[Задания к упражнению]
#1 Перескажите в трех предложениях статью о переводе реплики Гамлета про воробья.
#2 Перепишите без изменений фрагмент статьи о реплике Гамлета про воробья от слов «В Первом Кварто» до слов «betimes. Let be.» включительно.
#3 Продолжите статью о переводе реплики Гамлета про воробья, начиная сразу после ее последнего предложения.

Воробей — птица
Во второй сцене пятого действия, приняв условия поединка с Лаэртом, Гамлет признаётся Горацио, что у него из-за всего этого как-то нехорошо на душе. Так откажитесь, предлагает Горацио, я скажу, что вы не расположены. Нет, отвечает принц, предчувствия мы отметаем, и воробей по особому провидению падает, если время пришло, значит, уже не ждать, если ждать уже не надо, значит, время пришло, а не пришло, так придёт всё равно, только будь готов и т.д.
Гамлет и Горацио тут беседуют прозой, Гамлет говорит очень просто — казалось бы, и перевести это проще простого. Беда только в том, что в разных изданиях трагедии он говорит разные вещи, и надо для начала выбрать, что именно переводишь.
В Первом Кварто Гамлет краток:
No Horatio, not I. If danger be now, why then it is not to come. There's a predestinate providence in the fall of a sparrow. Here comes the King.
Во Втором Кварто речь длиннее, но не очень понятно, что принц имеет в виду: no man of aught of what he leaves knows — это довольно бессмысленная фраза.
Not a whit, we defy augury. There is special providence in the fall of a sparrow. If it be, 'tis not to come; if it be not to come, it will be now; if it be not now, yet it will come. The readiness is all, since no man of aught of what he leaves knows what is't to leave betimes. Let be.
В Первом Фолио почти то же самое, только тёмное место исправлено, но тоже не больно-то просветлено, получилось «ни у кого нет ничего из того, что он оставил» — ну, не поспоришь, конечно:
Not a whit, we defy augury. There's a special providence in the fall of a sparrow. If it be now, 'tis not to come; if it be not to come, it will be now; if it be not now, yet it will come. The readiness is all, since no man has aught of what he leaves. What is't to leave betimes?

[Собранный материал]

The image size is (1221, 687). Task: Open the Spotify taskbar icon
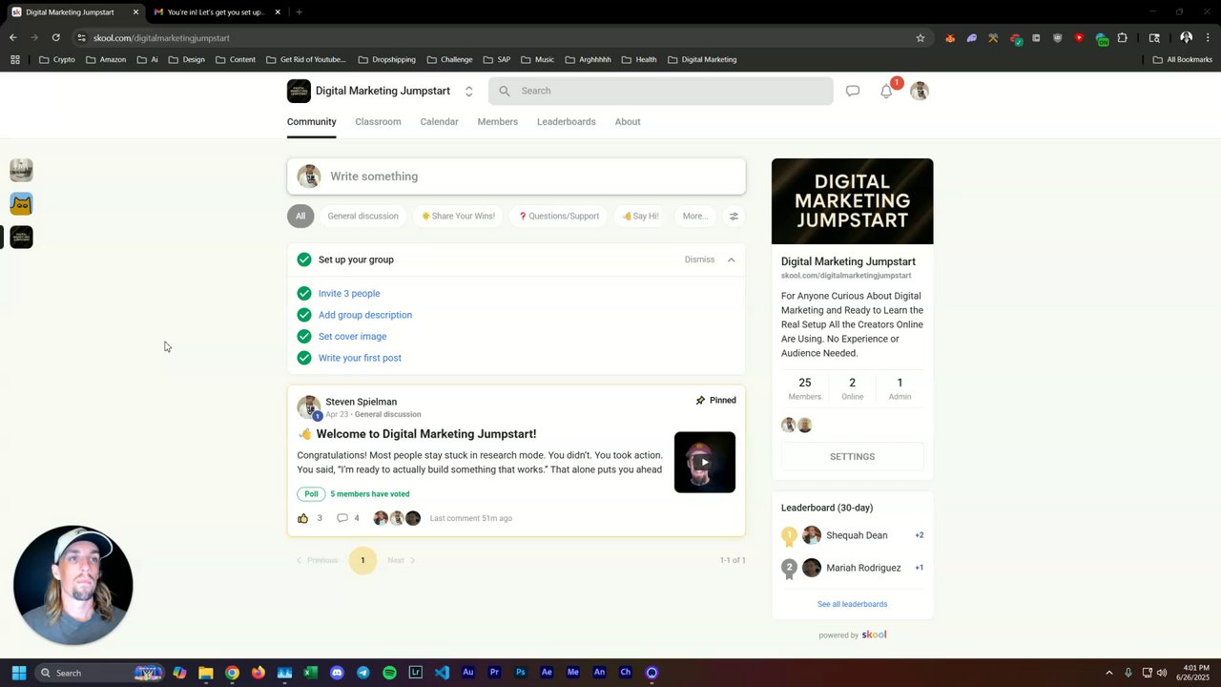click(x=389, y=673)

[Ответы по порядку]
#1 Во второй сцене пятого действия Гамлет принимает условия поединка с Лаэртом. Горацио советует ему отказаться, но принц отвечает, что предчувствия надо отметать, ведь даже воробей падает по особому провидению, и главное — быть готовым. Хотя Гамлет говорит очень просто, в Первом Кварто, Втором Кварто и Первом Фолио его слова различаются, поэтому переводчику сначала нужно выбрать, что именно он переводит.

#2
В Первом Кварто Гамлет краток:
No Horatio, not I. If danger be now, why then it is not to come. There's a predestinate providence in the fall of a sparrow. Here comes the King.
Во Втором Кварто речь длиннее, но не очень понятно, что принц имеет в виду: no man of aught of what he leaves knows — это довольно бессмысленная фраза.
Not a whit, we defy augury. There is special providence in the fall of a sparrow. If it be, 'tis not to come; if it be not to come, it will be now; if it be not now, yet it will come. The readiness is all, since no man of aught of what he leaves knows what is't to leave betimes. Let be.

#3
В современных изданиях, однако, попадаются и другие варианты:
Since no man knows aught of what he leaves, what is't to leave betimes? — Раз уж никто не знает, что оставляет, что в том, чтобы уйти до срока?
Since no man of aught he leaves knows what is't to leave betimes — здесь простор для переводческой фантазии, потому что это надо как-то растолковать.
Что ж, посмотрим, как у нас переводили этот фрагмент, с учётом всех разночтений оригинала.
Михаил Вронченко, первый полный перевод «Гамлета» с английского, не с французских пересказов, в 1828 году:
Нѣтъ, нѣтъ, я не боюсь предзнаменованій: и воробей не гибнетъ безъ воли провидѣнія. Теперь, такъ не послѣ; не послѣ, такъ теперь; не теперь, такъ послѣ; все зависитъ отъ готовности. Никто не знаетъ, что оставляетъ здѣсь: не все ли жъ равно, оставить раньше или позже? — Дѣло рѣшено.
Николай Полевой, перевод 1837 года, самый популярный в XIX веке:
Нѣтъ! это глупость. Презримъ всякія предчувствія. Безъ воли Провидѣнія и воробей не погибнетъ. Чему быть сегодня, того не будетъ потомъ. Чему быть потомъ, того не будетъ сегодня — не теперь тому быть, такъ послѣ. Быть всегда готову -- вотъ все! Если никто не знаетъ того, что съ нимъ будетъ — оставимъ всему быть такъ, какъ ему быть назначено.
Андрей Кронеберг, которого так любил Набоков, в 1844 году:
Нисколько. Я смеюсь над предчувствиями: и воробей не погибнет без воли провидения. Не после, так теперь; теперь, так не после; а не теперь, тогда когда-нибудь да придется же. Быть готовым — вот все. Никто не знает, что теряет он; так что за важность потерять рано? Будь что будет!
Михаил Загуляев, 1861:
Полно, не нужно! Я смеюсь над предчувствиями! Без воли Бога и птица не умрет! Если мой час наступил, его не минуешь. Теперь или позже — не все ли равно? Главное — нужно быть готовым. Ведь после смерти мы не будем жалеть оставленного, так что же хлопотать о том, когда настанет наш час!
Запомните эту «птицу» вместо «воробья» оригинала, мы к ней вернёмся.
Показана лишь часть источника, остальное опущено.